• _Short exercise_: Copy out the mailing-list post about the answering machine in full, word for word.

━━ Page extract

[lit-ideas] Re: The Answering Machine

  • From: "palma@xxxxxxxxxx" <palmaadriano@xxxxxxxxx>
  • To: lit-ideas@xxxxxxxxxxxxx
  • Date: Wed, 11 Jan 2012 09:45:03 +0200

you may want to llok at Predelli's work (of oslo, then UK)



On Tue, Jan 10, 2012 at 10:31 PM, <Jlsperanza@xxxxxxx> wrote:

> Avramides reports:
>
> "[Sir] Michael [Dummett, the late Wykeham  professor of logic, at Oxford
> [University]] * -- adding [University] here, as  Nancy Mitford reports is
> non-U]" "once explained that he [regularly?] made  a  telephone call only
> to be
> put through to the answering machine. [He  liked it]. He observed: “They
> call it an answering machine but it’s  not. You can ask it questions, but
>  it
> won’t give you any answers.”".
>
>
> In a message dated 1/10/2012 5:37:43 P.M. UTC-02,
> donalmcevoyuk@xxxxxxxxxxx comments:
>
> >Did no one ever say, "[Sir]  Michael, but they don't call it a
> 'question-answering machine'"?"
>
> McEvoy expands:
>
> "[An answering machine] *answers* a phone call in the [Fregean?] sense
> that it connects the caller to a device that allows the caller to leave a
> message."
>
> And that above is _analytic_.

━━━━
━━ Supplied data

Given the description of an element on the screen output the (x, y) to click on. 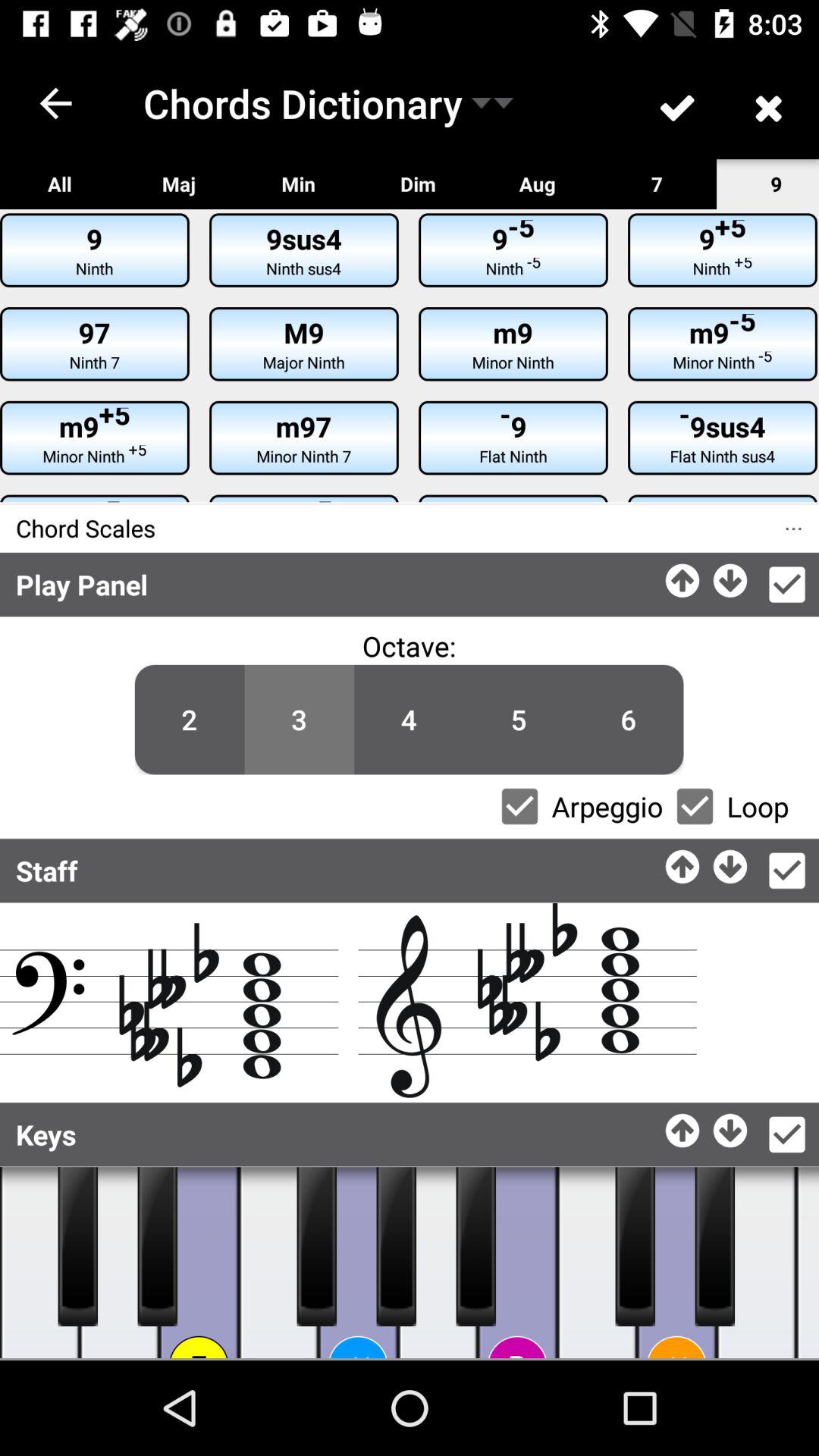
play music (475, 1246)
Given the description of an element on the screen output the (x, y) to click on. 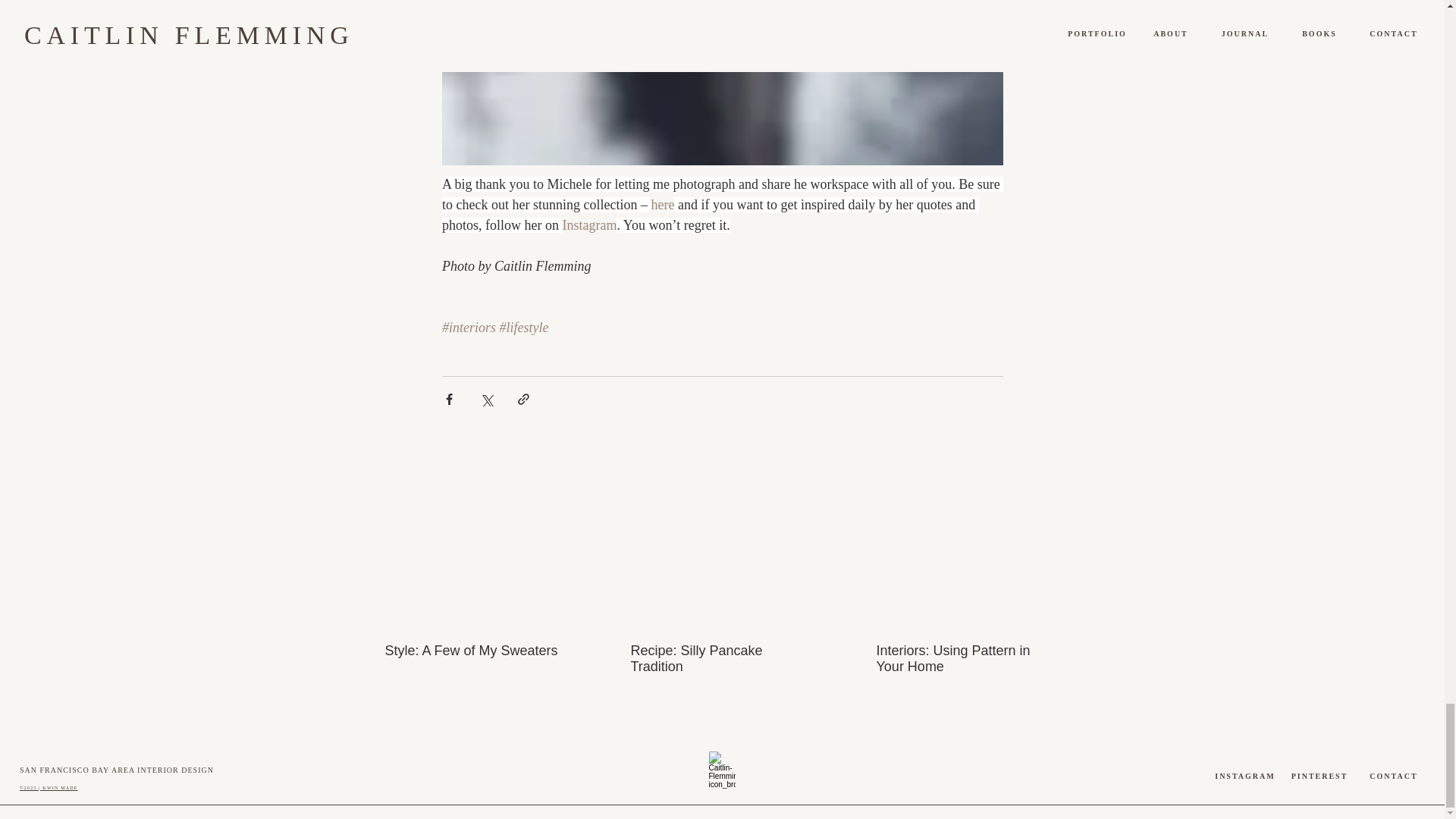
Instagram (588, 224)
CONTACT (1393, 776)
INSTAGRAM (1245, 776)
Style: A Few of My Sweaters (476, 650)
Interiors: Using Pattern in Your Home (967, 658)
Recipe: Silly Pancake Tradition (721, 658)
here (662, 204)
PINTEREST (1319, 776)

━━━━

• _Answer to this problem_:
[lit-ideas] Re: The Answering Machine

  • From: "palma@xxxxxxxxxx" <palmaadriano@xxxxxxxxx>
  • To: lit-ideas@xxxxxxxxxxxxx
  • Date: Wed, 11 Jan 2012 09:45:03 +0200

you may want to llok at Predelli's work (of oslo, then UK)



On Tue, Jan 10, 2012 at 10:31 PM, <Jlsperanza@xxxxxxx> wrote:

> Avramides reports:
>
> "[Sir] Michael [Dummett, the late Wykeham  professor of logic, at Oxford
> [University]] * -- adding [University] here, as  Nancy Mitford reports is
> non-U]" "once explained that he [regularly?] made  a  telephone call only
> to be
> put through to the answering machine. [He  liked it]. He observed: “They
> call it an answering machine but it’s  not. You can ask it questions, but
>  it
> won’t give you any answers.”".
>
>
> In a message dated 1/10/2012 5:37:43 P.M. UTC-02,
> donalmcevoyuk@xxxxxxxxxxx comments:
>
> >Did no one ever say, "[Sir]  Michael, but they don't call it a
> 'question-answering machine'"?"
>
> McEvoy expands:
>
> "[An answering machine] *answers* a phone call in the [Fregean?] sense
> that it connects the caller to a device that allows the caller to leave a
> message."
>
> And that above is _analytic_.